La impresión de Brunetti era que se trataba de un montaje planeado desde el mismo inicio del proyecto, a fin de que el constructor consiguiera no sólo el contrato para edificar el nuevo pabellón sino también, más adelante, el encargo de destruir buena parte de lo hecho, a fin de instalar las olvidadas tuberías.
¿Era para reír o para llorar? De
spués de la inauguración, que no inauguró nada, el edificio se dejó sin protección, y los vándalos habían entrado y dañado parte del equipo, por lo que ahora el hospital tenía que pagar a unos guardias que patrullaban por corredores desiertos, mientras los pacientes que precisaban los tratamientos que el centro hubiera debido procurarles eran enviados a otros hospitales, puestos en lista de espera o tenían que buscar asistencia en clínicas particulares. Ya no recordaba Brunetti los miles de millones de liras que se habían gastado. Y, si querías que te cambiaran las sábanas, tenías que sobornar a las enfermeras.
Por el fondo del patio apareció entonces Flavia Petrelli. Nadie la reconocía, pero todos los hombres la miraban. Se había puesto un vestido color púrpura de falda larga que se ondulaba al andar. Llevaba colgado de un hombro un abrigo de piel, aunque no de algo tan prosaico como el visón. Mientras la seguía con la mirada, Brunetti recordó, de una novela leída años atrás, la descripción de la entrada de una mujer en un hotel. Estaba tan segura de la atención que su dinero y su posición le garantizaban, que se quitaba el abrigo de visón dejándolo caer hacia atrás sin molestarse en mirar si había algún criado preparado para sostenerlo. Flavia Petrelli no necesitaba leer estas cosas en los libros; ella estaba absolutamente segura de cuál era su lugar en el mundo.

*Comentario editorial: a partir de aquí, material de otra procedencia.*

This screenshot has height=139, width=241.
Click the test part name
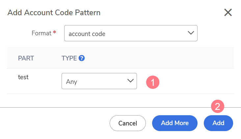click(x=23, y=77)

La vio entrar por uno de los pórticos que conducían a las plantas superiores y observó que subía los peldaños de dos en dos, con una prisa que desentonaba tanto del vestido como del abrigo de piel.
Al cabo de unos segundos, aparecía en la escalera y, al verlo fuera de la habitación, se le crispó la cara.
– ¿Qué ha ocurrido? -preguntó yendo hacia él rápidamente.
– Nada. Ha venido una enfermera.
Ella entró en la habitación sin molestarse en llamar. Minutos después, salía la enfermera con una brazada de ropa y una palangana de hierro esmaltado. Él esperó un poco, llamó a la puerta y oyó que le invitaban a entrar.
Vio que la cabecera de la cama había sido mínimamente levantada y que Brett estaba un poco incorporada, con la cabeza apoyada en unas almohadas. Flavia, a su lado, sostenía el vaso del que ella bebía con la boquilla. El efecto de su cara era menos impresionante, ya fuera porque él había tenido tiempo para acostumbrarse, ya porque ahora podía ver zonas que no estaban desfiguradas.